[Interface element data]
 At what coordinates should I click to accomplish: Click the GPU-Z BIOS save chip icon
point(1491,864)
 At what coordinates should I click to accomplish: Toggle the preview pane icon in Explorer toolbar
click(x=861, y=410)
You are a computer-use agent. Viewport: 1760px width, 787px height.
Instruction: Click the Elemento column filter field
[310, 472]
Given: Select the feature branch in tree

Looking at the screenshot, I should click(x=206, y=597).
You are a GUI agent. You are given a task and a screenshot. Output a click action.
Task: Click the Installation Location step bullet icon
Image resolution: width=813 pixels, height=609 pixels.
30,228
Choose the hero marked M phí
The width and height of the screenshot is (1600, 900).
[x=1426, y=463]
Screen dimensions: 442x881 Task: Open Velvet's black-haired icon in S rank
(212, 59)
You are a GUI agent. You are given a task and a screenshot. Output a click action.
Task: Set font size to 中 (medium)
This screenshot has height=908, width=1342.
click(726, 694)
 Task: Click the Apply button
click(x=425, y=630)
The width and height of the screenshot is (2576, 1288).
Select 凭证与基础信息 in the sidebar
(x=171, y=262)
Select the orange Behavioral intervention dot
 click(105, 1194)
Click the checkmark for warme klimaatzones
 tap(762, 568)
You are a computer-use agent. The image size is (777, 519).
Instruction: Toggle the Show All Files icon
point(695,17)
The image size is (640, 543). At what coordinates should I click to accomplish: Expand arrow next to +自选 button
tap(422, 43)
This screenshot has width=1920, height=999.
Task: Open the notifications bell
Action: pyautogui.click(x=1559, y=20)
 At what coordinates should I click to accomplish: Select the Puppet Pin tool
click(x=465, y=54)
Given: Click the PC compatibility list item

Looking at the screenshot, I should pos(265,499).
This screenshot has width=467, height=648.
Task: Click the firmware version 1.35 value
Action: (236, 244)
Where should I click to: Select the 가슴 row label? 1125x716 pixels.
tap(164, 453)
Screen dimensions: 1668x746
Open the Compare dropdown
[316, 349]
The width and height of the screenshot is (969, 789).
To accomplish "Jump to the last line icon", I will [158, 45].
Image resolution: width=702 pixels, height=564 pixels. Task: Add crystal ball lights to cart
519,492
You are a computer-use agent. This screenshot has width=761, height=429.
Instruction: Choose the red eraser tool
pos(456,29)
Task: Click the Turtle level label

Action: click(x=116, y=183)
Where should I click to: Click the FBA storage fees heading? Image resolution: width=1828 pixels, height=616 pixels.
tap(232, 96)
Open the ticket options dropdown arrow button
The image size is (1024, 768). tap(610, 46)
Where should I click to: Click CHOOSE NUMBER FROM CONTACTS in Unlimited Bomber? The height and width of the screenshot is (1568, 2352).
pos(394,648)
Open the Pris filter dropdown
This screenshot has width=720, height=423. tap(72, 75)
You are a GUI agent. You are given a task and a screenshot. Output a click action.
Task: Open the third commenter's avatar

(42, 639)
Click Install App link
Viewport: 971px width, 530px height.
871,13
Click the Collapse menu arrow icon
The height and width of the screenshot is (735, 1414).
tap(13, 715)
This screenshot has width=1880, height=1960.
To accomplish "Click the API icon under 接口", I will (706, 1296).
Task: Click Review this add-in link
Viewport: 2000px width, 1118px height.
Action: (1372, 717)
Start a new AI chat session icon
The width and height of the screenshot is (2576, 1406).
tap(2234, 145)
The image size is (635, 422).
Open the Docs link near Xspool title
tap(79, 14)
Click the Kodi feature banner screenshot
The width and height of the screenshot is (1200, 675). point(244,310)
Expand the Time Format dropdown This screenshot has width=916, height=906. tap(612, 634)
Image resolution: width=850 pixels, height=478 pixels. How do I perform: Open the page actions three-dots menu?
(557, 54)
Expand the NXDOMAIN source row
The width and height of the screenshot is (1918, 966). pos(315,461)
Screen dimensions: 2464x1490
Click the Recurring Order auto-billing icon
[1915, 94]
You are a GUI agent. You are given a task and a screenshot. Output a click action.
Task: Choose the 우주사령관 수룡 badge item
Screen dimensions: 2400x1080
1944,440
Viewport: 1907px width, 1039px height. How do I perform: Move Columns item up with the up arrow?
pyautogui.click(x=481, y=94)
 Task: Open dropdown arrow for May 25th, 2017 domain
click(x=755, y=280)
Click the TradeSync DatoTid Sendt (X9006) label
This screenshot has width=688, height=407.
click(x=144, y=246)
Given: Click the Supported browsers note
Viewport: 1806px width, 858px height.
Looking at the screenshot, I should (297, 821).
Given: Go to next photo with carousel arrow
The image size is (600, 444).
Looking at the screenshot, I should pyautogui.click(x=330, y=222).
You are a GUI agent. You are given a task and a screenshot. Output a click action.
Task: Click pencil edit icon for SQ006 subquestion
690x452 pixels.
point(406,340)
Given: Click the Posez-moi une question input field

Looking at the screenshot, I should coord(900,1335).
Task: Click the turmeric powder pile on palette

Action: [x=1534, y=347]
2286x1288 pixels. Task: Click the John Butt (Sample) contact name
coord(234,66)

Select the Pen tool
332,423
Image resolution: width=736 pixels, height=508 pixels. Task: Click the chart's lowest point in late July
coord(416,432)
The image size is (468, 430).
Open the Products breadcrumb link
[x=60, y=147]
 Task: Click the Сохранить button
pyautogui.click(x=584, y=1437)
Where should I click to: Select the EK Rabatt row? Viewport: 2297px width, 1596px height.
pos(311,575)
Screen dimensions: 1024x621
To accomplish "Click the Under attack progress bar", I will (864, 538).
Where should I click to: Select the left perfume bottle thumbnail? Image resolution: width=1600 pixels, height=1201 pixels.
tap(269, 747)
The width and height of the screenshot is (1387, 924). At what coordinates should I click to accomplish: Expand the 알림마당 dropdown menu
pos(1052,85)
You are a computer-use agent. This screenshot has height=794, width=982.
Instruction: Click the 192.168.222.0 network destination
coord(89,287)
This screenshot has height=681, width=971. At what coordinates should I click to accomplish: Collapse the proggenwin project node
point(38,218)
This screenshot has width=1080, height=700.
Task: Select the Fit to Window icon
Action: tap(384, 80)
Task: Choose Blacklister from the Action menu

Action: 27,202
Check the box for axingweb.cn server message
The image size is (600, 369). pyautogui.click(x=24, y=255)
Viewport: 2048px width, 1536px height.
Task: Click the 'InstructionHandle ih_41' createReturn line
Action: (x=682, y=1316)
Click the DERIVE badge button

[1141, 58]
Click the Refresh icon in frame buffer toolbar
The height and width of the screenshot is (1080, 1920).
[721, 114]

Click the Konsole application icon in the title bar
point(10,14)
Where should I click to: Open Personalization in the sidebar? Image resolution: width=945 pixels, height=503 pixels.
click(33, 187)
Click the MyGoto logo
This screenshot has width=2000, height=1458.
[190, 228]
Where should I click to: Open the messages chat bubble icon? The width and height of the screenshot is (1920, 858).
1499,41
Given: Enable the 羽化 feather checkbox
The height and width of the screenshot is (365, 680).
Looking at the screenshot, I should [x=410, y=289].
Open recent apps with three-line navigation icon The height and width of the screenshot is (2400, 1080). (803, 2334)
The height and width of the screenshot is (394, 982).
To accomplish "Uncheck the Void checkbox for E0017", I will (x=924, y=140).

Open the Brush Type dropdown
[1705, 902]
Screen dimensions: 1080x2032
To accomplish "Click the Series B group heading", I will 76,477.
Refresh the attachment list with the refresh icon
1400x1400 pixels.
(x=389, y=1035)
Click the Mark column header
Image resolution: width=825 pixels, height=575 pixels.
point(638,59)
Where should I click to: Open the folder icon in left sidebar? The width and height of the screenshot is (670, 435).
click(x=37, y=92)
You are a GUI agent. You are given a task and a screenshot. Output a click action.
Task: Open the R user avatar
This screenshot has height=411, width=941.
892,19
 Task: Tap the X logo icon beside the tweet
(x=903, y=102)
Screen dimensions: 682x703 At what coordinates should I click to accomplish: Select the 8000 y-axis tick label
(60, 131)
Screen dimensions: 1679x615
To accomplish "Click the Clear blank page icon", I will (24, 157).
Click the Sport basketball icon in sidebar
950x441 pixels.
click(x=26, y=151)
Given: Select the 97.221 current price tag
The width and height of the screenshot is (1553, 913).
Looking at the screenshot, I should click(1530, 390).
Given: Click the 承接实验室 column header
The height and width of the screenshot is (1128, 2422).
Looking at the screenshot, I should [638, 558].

What needs to be done: Please copy the data word for word, from its start through the line containing "point(695,17)", including that line.

Worked answer:
 At what coordinates should I click to accomplish: Click the GPU-Z BIOS save chip icon
point(1491,864)
 At what coordinates should I click to accomplish: Toggle the preview pane icon in Explorer toolbar
click(x=861, y=410)
You are a computer-use agent. Viewport: 1760px width, 787px height.
Instruction: Click the Elemento column filter field
[310, 472]
Given: Select the feature branch in tree

Looking at the screenshot, I should click(x=206, y=597).
You are a GUI agent. You are given a task and a screenshot. Output a click action.
Task: Click the Installation Location step bullet icon
Image resolution: width=813 pixels, height=609 pixels.
30,228
Choose the hero marked M phí
The width and height of the screenshot is (1600, 900).
[x=1426, y=463]
Screen dimensions: 442x881 Task: Open Velvet's black-haired icon in S rank
(212, 59)
You are a GUI agent. You are given a task and a screenshot. Output a click action.
Task: Set font size to 中 (medium)
This screenshot has height=908, width=1342.
click(726, 694)
 Task: Click the Apply button
click(x=425, y=630)
The width and height of the screenshot is (2576, 1288).
Select 凭证与基础信息 in the sidebar
(x=171, y=262)
Select the orange Behavioral intervention dot
 click(105, 1194)
Click the checkmark for warme klimaatzones
 tap(762, 568)
You are a computer-use agent. The image size is (777, 519).
Instruction: Toggle the Show All Files icon
point(695,17)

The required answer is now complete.